Musk knows that were he to buy Twitter and cut the censorship, he could then sell it at a healthy profit. That’s not a secret. Twitter’s Board also knows it. They could unlock tremendous shareholder value just by easing off on their selected censorship. They’ve made the conscious choice to keep that potential value locked up. Why?
Shareholders vs. Stakeholders
Why? Perhaps because they value something more than maximizing return to shareholders. From their perspective, censorship is an investment in something worth more than money (or at the very least, their shareholders’ money). They—particularly their institutional investors—aren’t subtle about it, either. These are the folks who’ve been leading the drive towards “stakeholder capitalism.”
Klaus Schwab, of the world economic forum, coined that term decades ago. Schwab introduced stakeholder capitalism as the antithesis of shareholder capitalism—then championed by his bête noir, Milton Friedman. Whereas shareholder capitalism argues that the one and only role of corporate leadership is the maximization of shareholder value, stakeholder capitalism argues that corporations should balance profits against the interests of workers, communities, and the world at large (though oddly, rarely their home nations). Today, stakeholder capitalism is alive and well most prominently as ESG—Environmental, Social, and Governance criteria. Blackrock’s Larry Fink is one of its greatest advocates.
Now, you may be asking yourself, why should rich people be willing to forego profits in the name of ESG or stakeholder capitalism? The answer, once again, is not hard to fathom. That answer is “investment.” These very wealthy people are emphatically not foregoing profits. They’re simply spending their money on something they value: Power and control. Over us. Over you.

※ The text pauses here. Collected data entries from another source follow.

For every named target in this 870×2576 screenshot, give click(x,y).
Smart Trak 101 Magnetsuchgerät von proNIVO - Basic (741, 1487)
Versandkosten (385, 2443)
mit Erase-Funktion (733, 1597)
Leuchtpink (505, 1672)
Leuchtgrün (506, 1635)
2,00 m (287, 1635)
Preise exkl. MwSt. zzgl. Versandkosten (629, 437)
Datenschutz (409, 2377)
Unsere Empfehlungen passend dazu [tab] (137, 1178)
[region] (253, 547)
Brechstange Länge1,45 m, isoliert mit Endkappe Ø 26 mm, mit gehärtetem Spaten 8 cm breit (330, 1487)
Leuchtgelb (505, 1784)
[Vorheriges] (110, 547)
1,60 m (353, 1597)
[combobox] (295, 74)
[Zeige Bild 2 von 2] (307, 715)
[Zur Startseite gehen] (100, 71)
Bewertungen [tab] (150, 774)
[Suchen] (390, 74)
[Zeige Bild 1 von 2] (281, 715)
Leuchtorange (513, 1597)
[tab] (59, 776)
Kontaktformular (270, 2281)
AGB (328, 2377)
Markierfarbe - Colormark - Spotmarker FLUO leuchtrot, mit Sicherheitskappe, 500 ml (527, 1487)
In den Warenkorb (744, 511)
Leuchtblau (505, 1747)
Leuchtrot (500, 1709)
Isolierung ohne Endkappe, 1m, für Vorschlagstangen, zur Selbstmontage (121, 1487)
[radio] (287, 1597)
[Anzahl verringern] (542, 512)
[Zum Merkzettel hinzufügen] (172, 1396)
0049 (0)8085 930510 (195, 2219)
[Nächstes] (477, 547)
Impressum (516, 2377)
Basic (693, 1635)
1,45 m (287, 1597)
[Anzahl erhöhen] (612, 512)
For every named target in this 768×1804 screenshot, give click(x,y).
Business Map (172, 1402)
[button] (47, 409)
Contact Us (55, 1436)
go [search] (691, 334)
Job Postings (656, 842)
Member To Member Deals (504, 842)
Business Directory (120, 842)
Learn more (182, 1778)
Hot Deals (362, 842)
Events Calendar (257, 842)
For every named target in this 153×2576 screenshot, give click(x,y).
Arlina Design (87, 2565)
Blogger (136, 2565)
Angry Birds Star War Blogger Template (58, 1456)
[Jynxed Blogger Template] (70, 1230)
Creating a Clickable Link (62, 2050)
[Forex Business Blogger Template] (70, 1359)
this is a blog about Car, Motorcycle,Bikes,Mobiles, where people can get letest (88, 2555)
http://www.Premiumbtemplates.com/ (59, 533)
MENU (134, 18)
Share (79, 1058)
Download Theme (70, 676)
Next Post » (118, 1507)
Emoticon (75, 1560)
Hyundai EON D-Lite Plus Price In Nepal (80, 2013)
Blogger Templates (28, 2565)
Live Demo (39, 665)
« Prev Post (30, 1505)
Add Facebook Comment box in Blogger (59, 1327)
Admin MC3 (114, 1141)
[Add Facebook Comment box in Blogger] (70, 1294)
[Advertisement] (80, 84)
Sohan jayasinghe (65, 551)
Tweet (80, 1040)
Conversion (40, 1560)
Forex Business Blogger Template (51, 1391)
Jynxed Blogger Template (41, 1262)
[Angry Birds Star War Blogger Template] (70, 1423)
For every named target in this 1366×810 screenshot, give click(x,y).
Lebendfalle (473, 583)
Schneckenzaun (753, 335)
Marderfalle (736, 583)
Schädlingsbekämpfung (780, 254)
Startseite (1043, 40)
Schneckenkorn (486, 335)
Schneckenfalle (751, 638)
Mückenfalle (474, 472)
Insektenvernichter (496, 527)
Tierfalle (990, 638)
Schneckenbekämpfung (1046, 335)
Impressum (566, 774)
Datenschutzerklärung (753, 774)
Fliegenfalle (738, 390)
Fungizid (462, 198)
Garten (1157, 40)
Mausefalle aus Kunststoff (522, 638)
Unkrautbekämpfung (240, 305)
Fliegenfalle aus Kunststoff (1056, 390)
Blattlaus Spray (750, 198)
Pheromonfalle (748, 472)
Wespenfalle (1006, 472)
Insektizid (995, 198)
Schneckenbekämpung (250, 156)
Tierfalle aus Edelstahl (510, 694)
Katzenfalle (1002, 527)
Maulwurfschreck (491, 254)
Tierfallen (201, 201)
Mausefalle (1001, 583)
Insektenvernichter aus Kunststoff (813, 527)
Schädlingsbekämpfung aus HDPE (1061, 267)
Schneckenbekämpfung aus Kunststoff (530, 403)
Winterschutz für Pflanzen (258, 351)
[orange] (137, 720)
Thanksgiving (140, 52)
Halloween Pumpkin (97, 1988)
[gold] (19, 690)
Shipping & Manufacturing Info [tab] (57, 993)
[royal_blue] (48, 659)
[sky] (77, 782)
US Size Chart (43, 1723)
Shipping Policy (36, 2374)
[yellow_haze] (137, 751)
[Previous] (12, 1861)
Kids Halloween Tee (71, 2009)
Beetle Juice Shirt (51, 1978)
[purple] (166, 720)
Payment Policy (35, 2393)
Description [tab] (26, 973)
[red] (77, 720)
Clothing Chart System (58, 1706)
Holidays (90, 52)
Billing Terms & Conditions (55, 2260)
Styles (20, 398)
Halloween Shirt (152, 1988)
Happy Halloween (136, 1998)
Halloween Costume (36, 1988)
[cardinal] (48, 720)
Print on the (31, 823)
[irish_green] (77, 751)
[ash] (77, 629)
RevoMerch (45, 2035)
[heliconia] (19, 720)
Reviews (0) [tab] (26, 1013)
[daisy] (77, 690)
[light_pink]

Western leftists love to decry the problem of extreme wealth inequality. While most of their prescriptions promise to make things worse rather than better, they do have a point. What should we make of people who have more than enough money to buy every good and service they might conceivably want? What do we think happens to them once they’ve crossed that threshold, then built themselves cushions to ensure that they will never lose that ability? What are they supposed to do? Stop making money and enjoy it? Keep running up the score?
Sure, those goals are fine for many of them. But what of the rest? What might they do? Well, the same thing so many others want to do: Tell the people around them how to behave. Smart, successful people are even more prone than average to think that if everyone just listened to them, followed their lead, and did the “right” thing, the world would be a much better place.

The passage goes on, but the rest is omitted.